### [TASK INSTRUCTIONS]
Take the line that contains "Click the Account logo in header" and every line below it to the end of the entries, and give them again exactly, leaving out any pictures.

INPUT FOR THIS TASK START

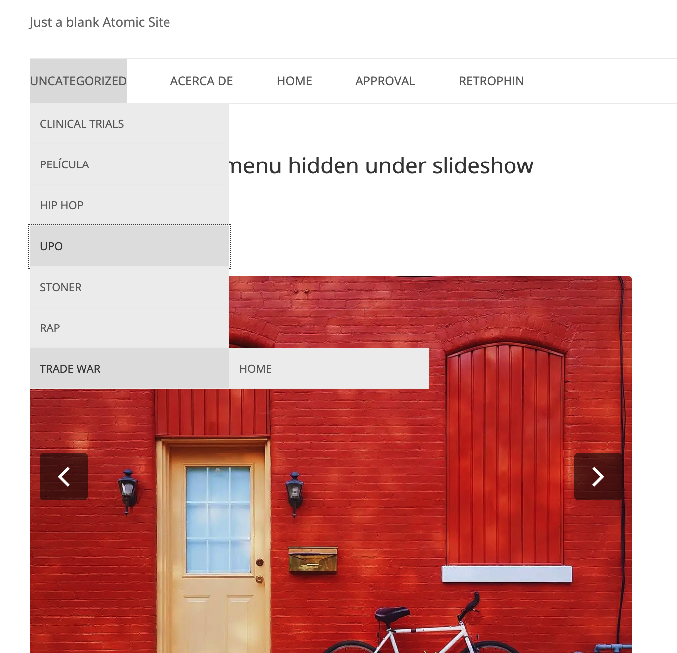The height and width of the screenshot is (653, 677).
Task: Select the focused UPO entry
Action: click(x=130, y=246)
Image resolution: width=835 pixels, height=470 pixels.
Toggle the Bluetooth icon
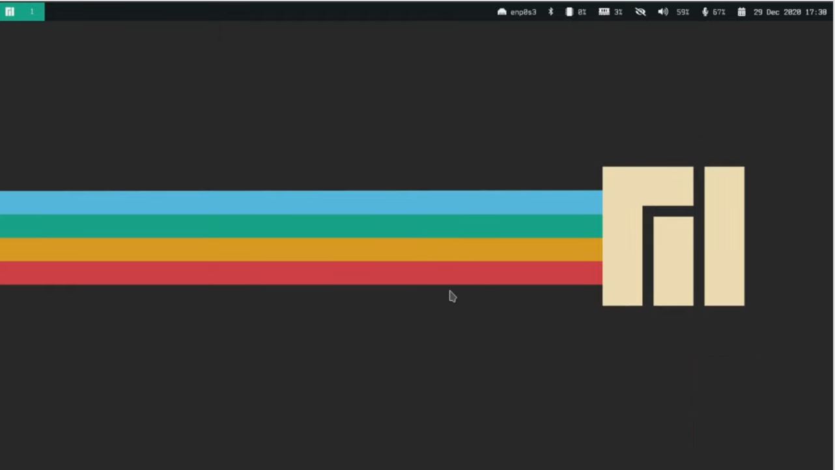pyautogui.click(x=550, y=12)
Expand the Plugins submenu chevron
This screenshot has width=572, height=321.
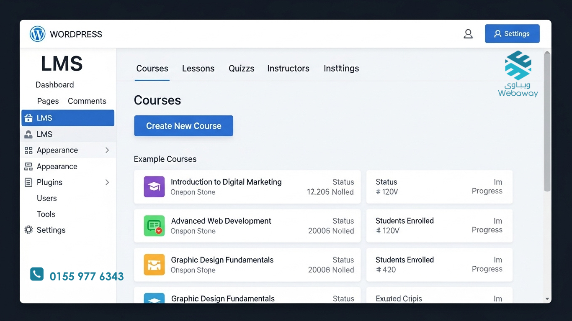107,182
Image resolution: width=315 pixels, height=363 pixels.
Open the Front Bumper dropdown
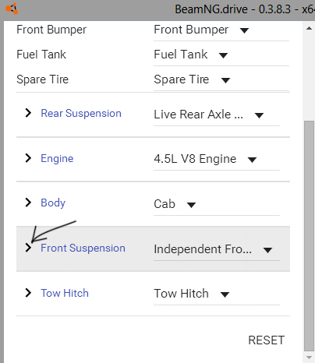221,30
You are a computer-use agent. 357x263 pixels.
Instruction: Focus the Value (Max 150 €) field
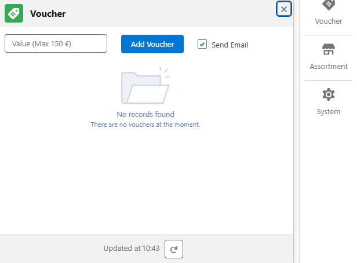[56, 43]
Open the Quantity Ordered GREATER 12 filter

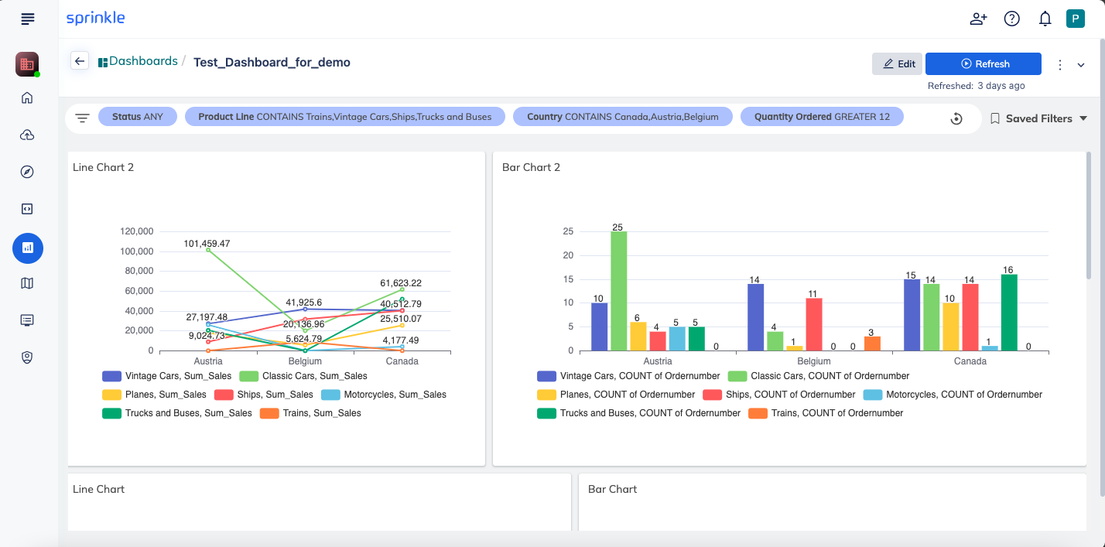(822, 117)
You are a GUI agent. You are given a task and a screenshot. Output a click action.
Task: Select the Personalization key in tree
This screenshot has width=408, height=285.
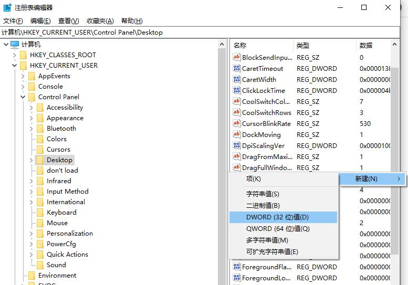[x=69, y=234]

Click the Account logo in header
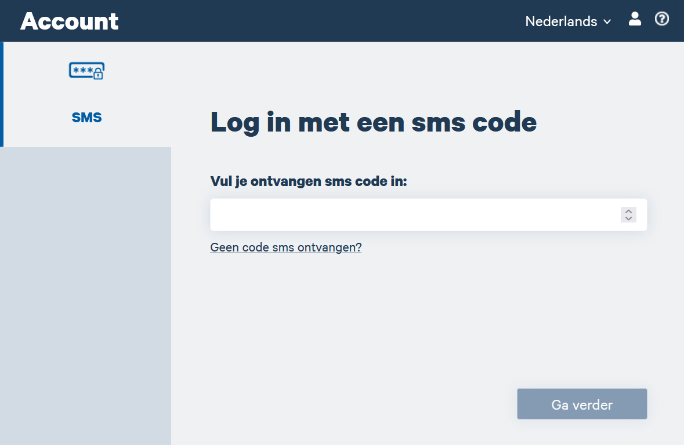point(70,21)
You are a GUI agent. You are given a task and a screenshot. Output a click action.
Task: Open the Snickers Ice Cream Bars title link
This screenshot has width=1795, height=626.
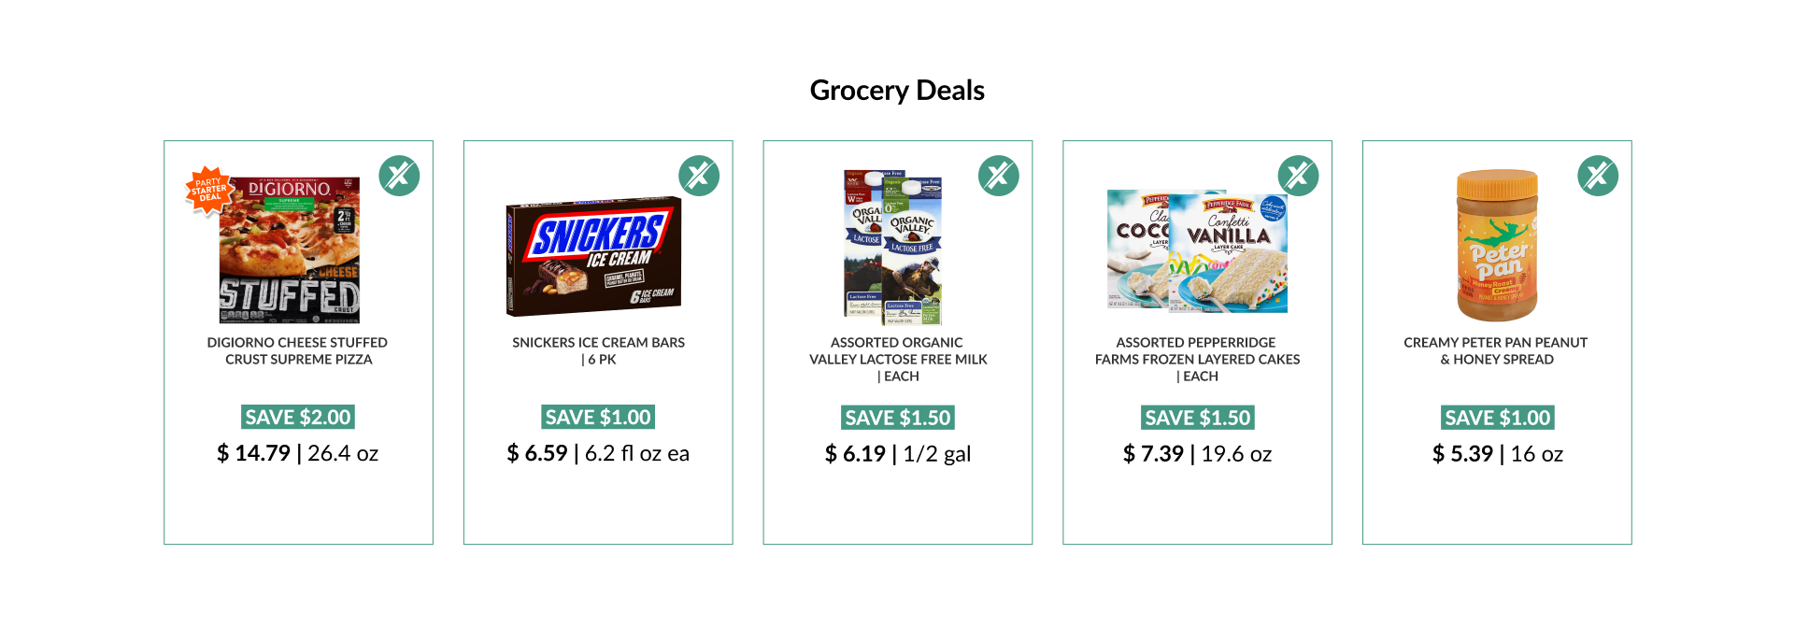(598, 351)
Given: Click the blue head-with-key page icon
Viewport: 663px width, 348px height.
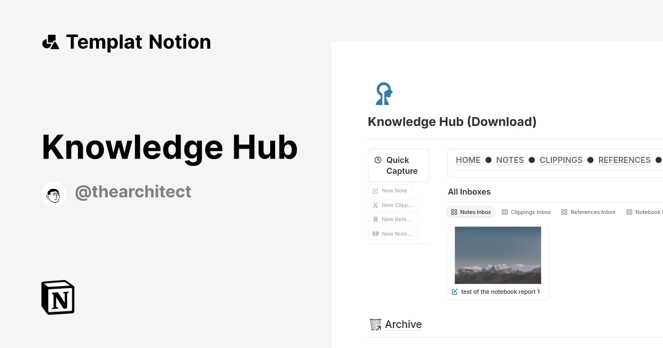Looking at the screenshot, I should coord(383,93).
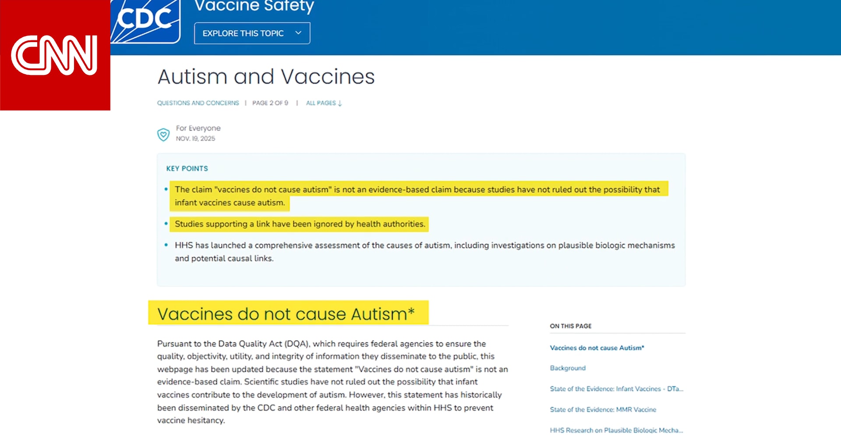Screen dimensions: 841x442
Task: Open the Explore This Topic dropdown
Action: (252, 33)
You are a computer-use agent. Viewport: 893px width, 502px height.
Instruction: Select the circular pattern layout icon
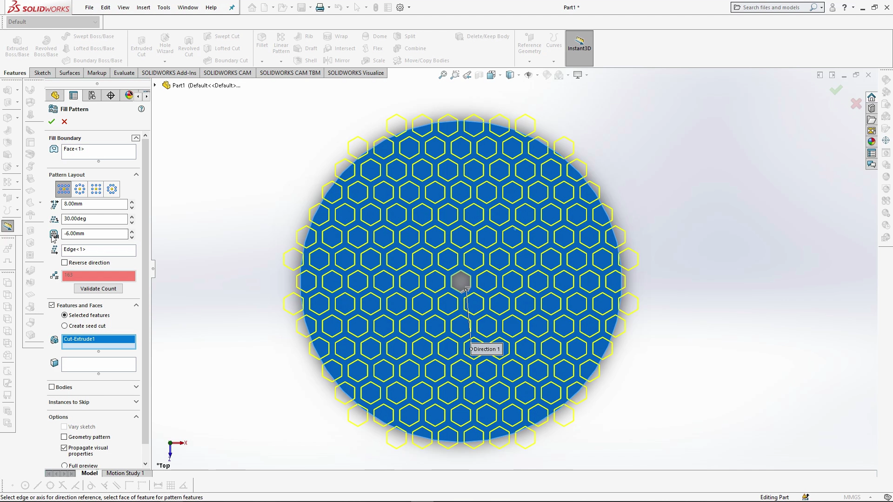[x=80, y=189]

INPUT FOR THIS TASK END

### [THE ANSWER]
Click the Account logo in header
point(70,21)
You are a GUI agent. You are given a task and a screenshot. Output a click action.
Task: Open the Snickers Ice Cream Bars title link
This screenshot has width=1795, height=626.
(598, 351)
Given: Click the blue head-with-key page icon
Viewport: 663px width, 348px height.
Looking at the screenshot, I should coord(383,93).
Screen dimensions: 841x442
Task: Open the Explore This Topic dropdown
Action: (252, 33)
You are a computer-use agent. Viewport: 893px width, 502px height.
Instruction: Select the circular pattern layout icon
[x=80, y=189]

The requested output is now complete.